Before the building of an airfield, Greenham Common was mainly common land with a few houses and a pub. It was used for troop movements during the English Civil War and in the eighteen and nineteenth centuries.

In late 1943, Greenham Common airfield was turned over to the USAAF Ninth Air Force. An American advance party soon arrived to ready the airfield for the incoming units. Greenham Common was known as USAAF Station AAF-486 for security reasons by the USAAF during the war, and it was referred to by this name instead of by location. Its USAAF Station Code was "GC".

The first arrival was the 51st Troop Carrier Wing Headquarters, arriving in September 1942. The 51st TCW controlled the three troop carrier groups at RAF Keevil (62nd TCG), RAF Aldermaston (60th TCG) and RAF Ramsbury (64th TCG) as part of Twelfth Air Force. The Wing Headquarters was located in requisitioned Bowdown House, a mansion on the northeast end of the airfield, and made use of the runways for its communication and courier flights.

The 51st TCW HQ followed its groups to North Africa as part of Operation Torch in November 1942.

Rumours and intrigue

On 28 February 1958, a B-47E of the 310th Bomb Wing developed problems shortly after takeoff and jettisoned its two 1,700 gallon external fuel tanks. They missed their designated safe impact area, and one hit a hangar whilst the other struck the ground 65 feet (20 m) behind a parked B-47E. The parked plane, which was fuelled, had a pilot on board, and was carrying a 1.1 megaton (4.6 PJ) B28 nuclear bomb, was engulfed by flames. The conflagration took sixteen hours and over a million gallons of water to extinguish, partly because of the magnesium alloys used in the aircraft. Although two men were killed and eight injured, the US and UK governments kept the accident secret: as late as 1985, the British government claimed that a taxiing aircraft had struck a parked one and that no fire was involved.

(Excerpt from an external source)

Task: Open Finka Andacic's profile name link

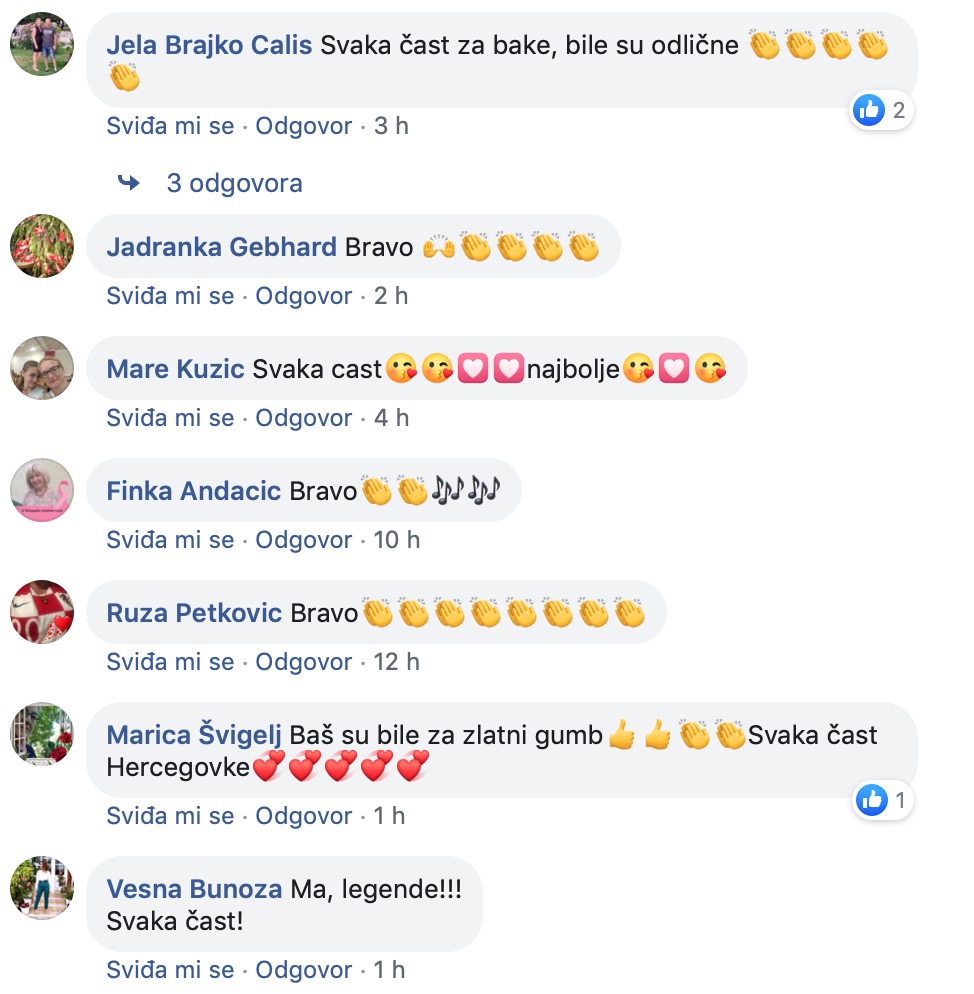Action: pos(193,491)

Two scientists, F. H. Cripps and A. Stimson, who both worked for the Atomic Weapons Research Establishment at Aldermaston, alleged in a secret 1961 report, released by the CND in 1996, that the fire detonated the high explosives in the nuclear weapon, that plutonium and uranium oxides were spread over a wide area (foliage up to 8 mi (13 km) away was contaminated with uranium-235) and that they had discovered high concentrations of radioactive contamination around the air base.

However, a radiological survey commissioned in 1997 by Newbury District Council and Basingstoke and Deane found no evidence of a nuclear accident at Greenham Common, suggesting that Cripps and Stimson's claims were false. The seven-month long survey was carried out by the Geosciences Advisory Unit of Southampton University and combined a helicopter-mounted gamma ray detector survey with a ground-based survey. The team analysed nearly 600 samples taken from soil, lake sediment, borehole water, house dust, runway tarmac and concrete, looking for uranium and plutonium isotopes. No evidence of an accident involving nuclear weapons damage was found at the former air force base although the ground survey detected some low-level uranium contamination around the Atomic Weapons Research Establishment at Aldermaston thought to be derived from that facility, and the helicopter survey found some anomalies around Harwell Laboratory.